30. Mayo 2022

La distancia que nos separa

Von Ernst R. Hartmann, Themen Cultura, sociedad y educación | Literatura | Boletín - 2022 - 04 Abril

Roman von Renato Cisneros

La distancia que nos separa

Renato Cisneros ist der Sohn „eines der wichtigsten Generäle der peruanischen Militärdiktatur, des Generalobersts Luis Federico Cisneros, genannt El Gaucho“, der „seinen Freunden Jorge Videla und Augusto Pinochet in nichts nachstand.“ Das teilt der Klappentext des 2019 auf Deutsch erschienenen Romans „La distancia que nos separa / Die Entfernung, die uns trennt“ mit. Von ihm, El Gaucho, wird der Ausspruch kolportiert: „Si para matar a dos o tres terroristas hay que matar a veinte campesinos, está bien.“

Obwohl mir diese Informationen vorlagen und ich anfangs mehr ahnte als wusste, was diesem Mann, mit historischem Abstand, anzulasten ist, konnte ich den Roman lesen, ohne irgendeinen moralischen Standpunkt einzunehmen. Ich konnte ihn lesen ohne vorgefasste Absicht, gewissermaßen mit der Empfindung „interesselosen Wohlgefallens“ (Immanuel Kant). Und ich konnte ihn lesen als epischen Text und somit der dem Roman in Klammern vorangestellten Anmerkung folgen: „(Dieses Buch ist eine fiktive Biografie. Es ist nicht die Absicht des Autors, die hier erzählten Begebenheiten oder die im Folgenden beschriebenen Personen außerhalb der Literatur zu beurteilen.)“

In der Ausgabe des Verlags Editorial Planeta Perú, Lima, von 2015: [Este libro es una novela de autoficción. No es propósito del autor que los hechos aquí narrados, así como los personajes descritos a continuación, sean juzgados fuera de la literatura.]

Renato Cisneros erzählt in „La distancia que nos separa / Die Entfernung, die uns trennt“ von einer Vater-Sohn-Beziehung, der Beziehung zu seinem Vater Luis Federico Cisneros (1926 – 1995).

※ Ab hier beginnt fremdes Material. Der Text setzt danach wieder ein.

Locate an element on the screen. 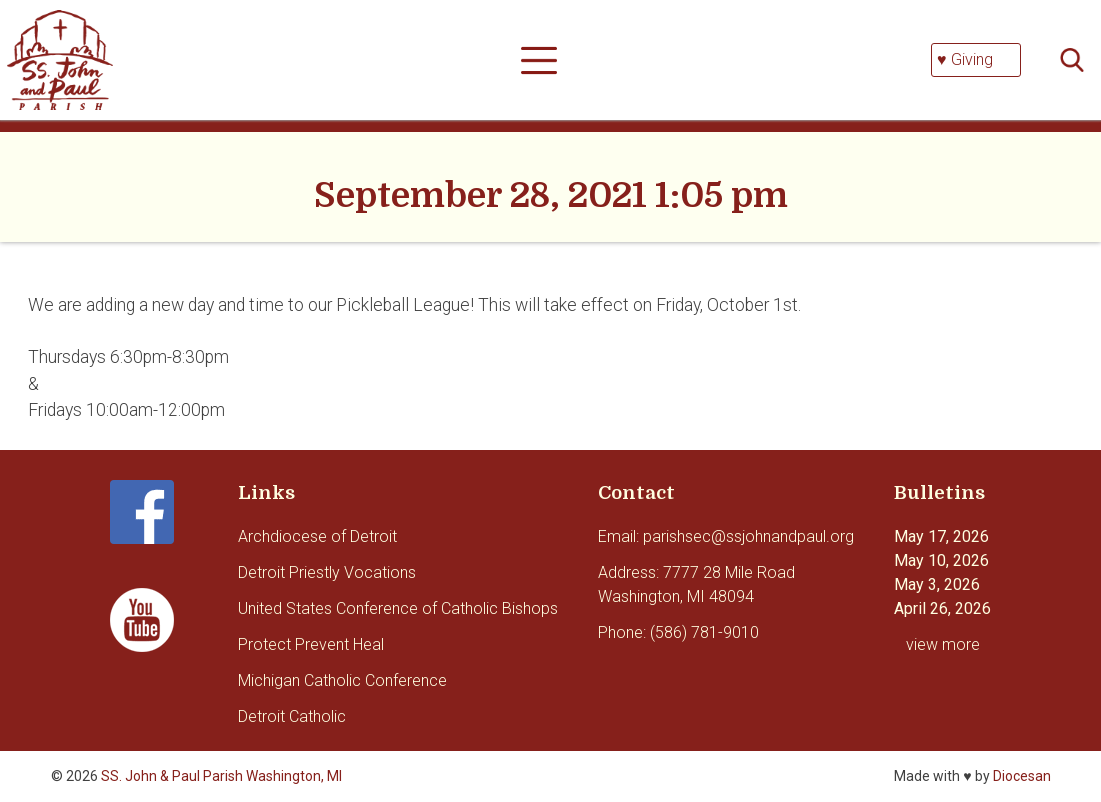 The image size is (1101, 802). SS. John & Paul Parish Washington, MI is located at coordinates (221, 776).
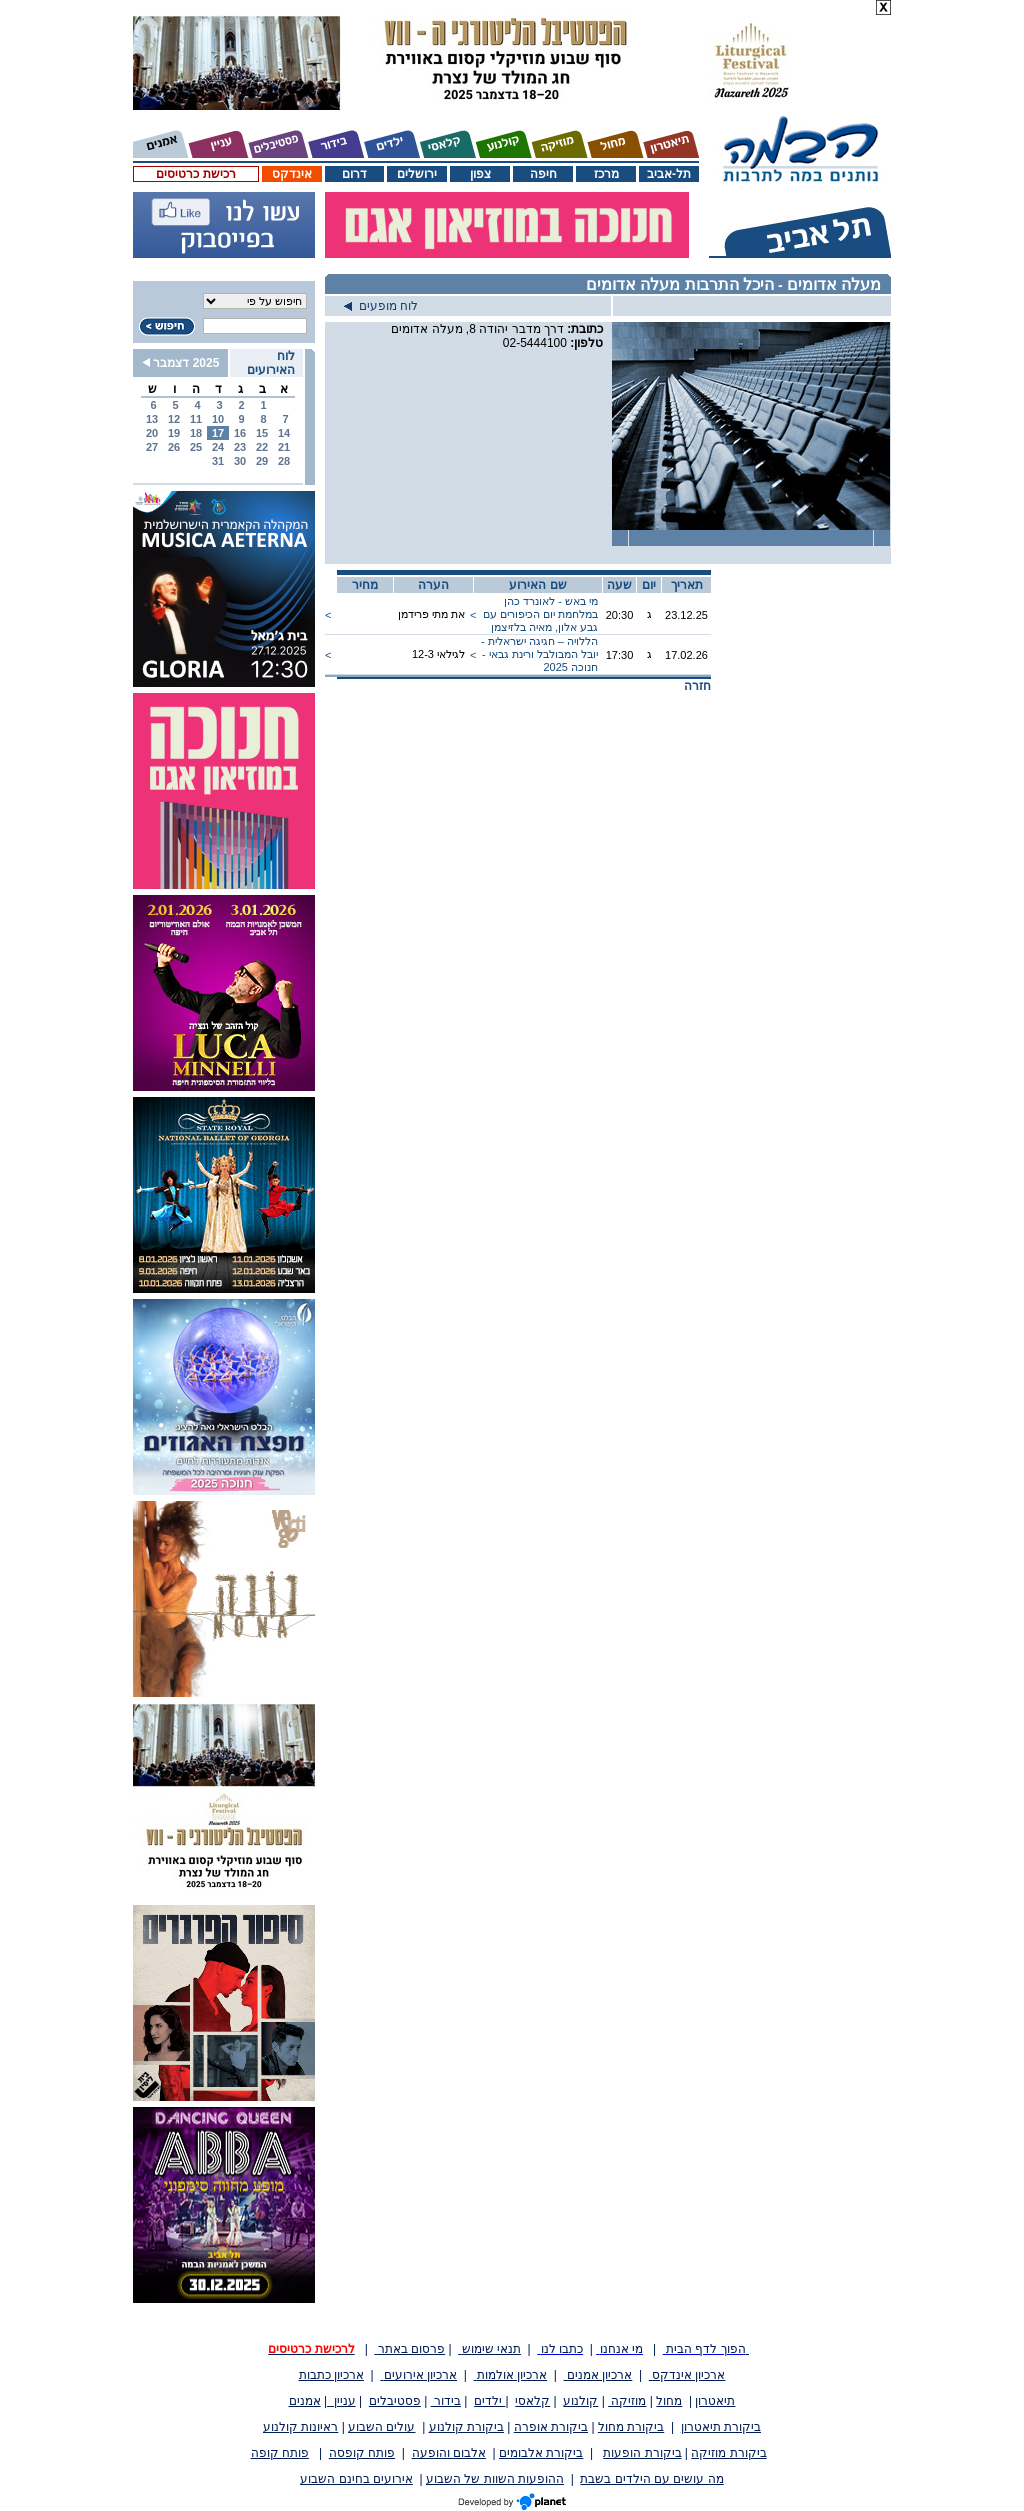 The height and width of the screenshot is (2511, 1024). Describe the element at coordinates (354, 174) in the screenshot. I see `דרום` at that location.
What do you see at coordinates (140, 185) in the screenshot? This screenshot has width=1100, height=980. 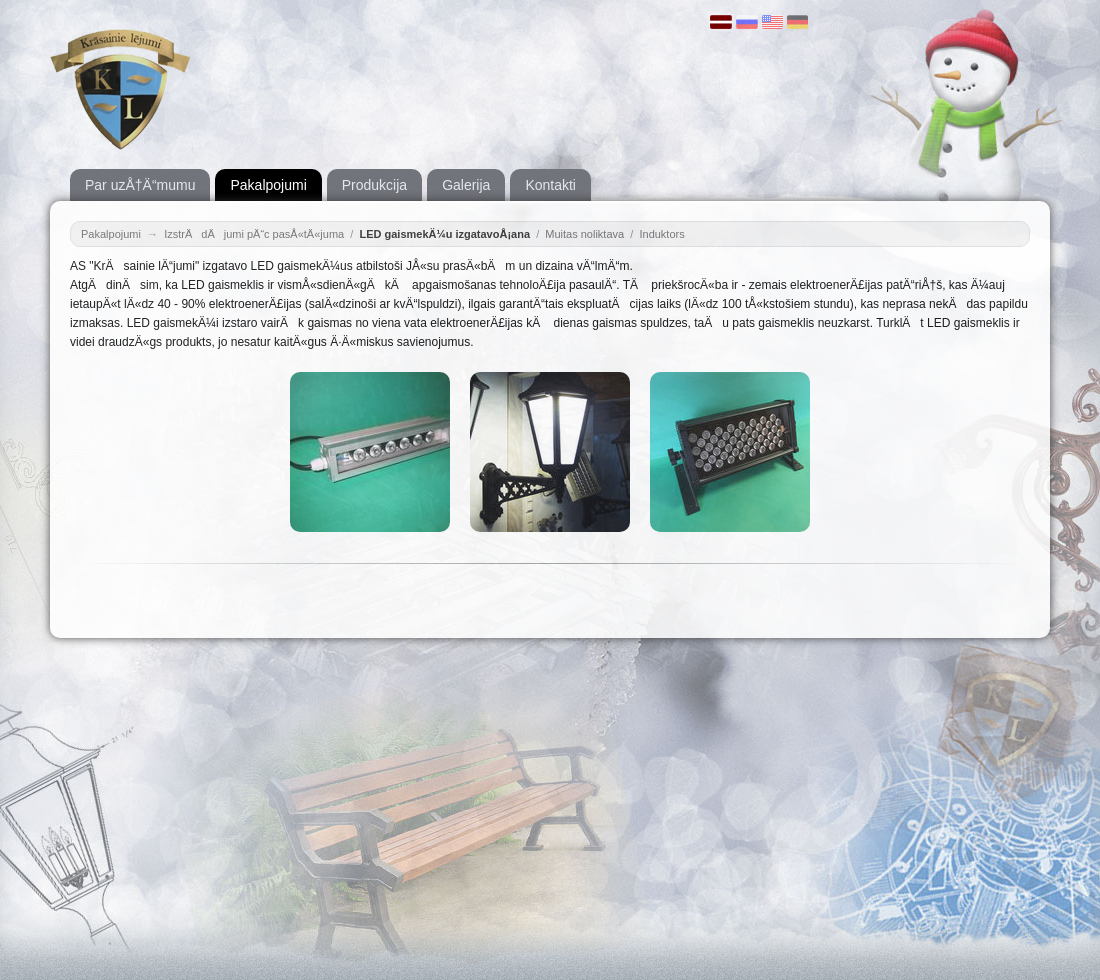 I see `Par uzÅ†Ä“mumu` at bounding box center [140, 185].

Der trat ein familiäres Erbe an, für das er „weder Worte noch Urteil kannte und dem er nie die Stirn geboten hat.“ Ein Erbe, das im 19. Jahrhundert Gregorio Cartagena, Bischof von Huánuco, gründete, der mit Renato Cisneros Ururgroßmutter Nicolasa Cisneros sieben illegitime Söhne hatte. „Mein Urgroßvater war ein Bastard-Sohn. Mein Großvater ein Verbannter. Mein Vater ein Ausländer. Drei illegitime und entwurzelte Männer.“

Einige Jahre nach dem Tod seines Vaters recherchiert Renato Cisneros im Archiv der peruanischen Streitkräfte in San Borja, sucht noch lebende Bekannte seines Vaters, Angehörige des peruanischen Militärs sowie Verwandte auf, so seine Geschwister, die Kinder seines Vaters aus dessen erster Ehe. Gemeinsam beginnen sie die Vergangenheit „zu rekapitulieren, als würde(n) sie nach Jahrzehnten in ein verlassenes Haus zurückkehren.“ Briefe, Fotografien, amtliche Dokumente, Besuche in Buenos Aires und Paris wecken schmerzliche Erinnerungen. Vieles im Leben der Familie Cisneros scheint erhellt zu werden. Dennoch muss Renato Cisneros eingestehen: Ich „habe das dumpfe … Gefühl, dass ich meinen Vater nicht wirklich gekannt habe, dass mir seine dunkelsten und furchterregendsten Seiten in den Jahren, die wir gemeinsam verbrachten, völlig unzugänglich geblieben sind …“

 

Gral. Luis Cisneros Vizquerra - El Gaucho, Quelle: La MulaIm längsten, fast ein Drittel des Buches umfassenden Kapitel schildert Renato Cisneros die Zeit von Mitte der 70er Jahre bis zum Tod seines Vaters im Jahr 1995. Die Zeit des militärischen und auch politischen Wirkens El Gauchos, seinen Aufstieg in der Armee, in der er immer Außenseiter war, seine Amtszeit als Innen- und Kriegsminister, seine vergeblichen Versuche, nach dem Ausscheiden aus dem Militärdienst in der Politik Fuß zu fassen. Es sind die Jahre des Bürgerkrieges, die Jahre des Sendero Luminoso und des Movimiento Revolucionario Túpac Amaru. Jahre, in denen unzählige Menschen entführt, gefoltert, ermordet werden. Jahre, in denen die Guerilla und das peruanische Militär Massaker an der indigenen Zivilbevölkerung verüben. Jahre, in denen Gefängnisrevolten blutig niedergeschlagen werden. Jahre, in denen El Gaucho durch menschenverachtende Interviews und Verlautbarungen in Zeitungen und bei Rundfunk- und Fernsehsendern von sich reden macht.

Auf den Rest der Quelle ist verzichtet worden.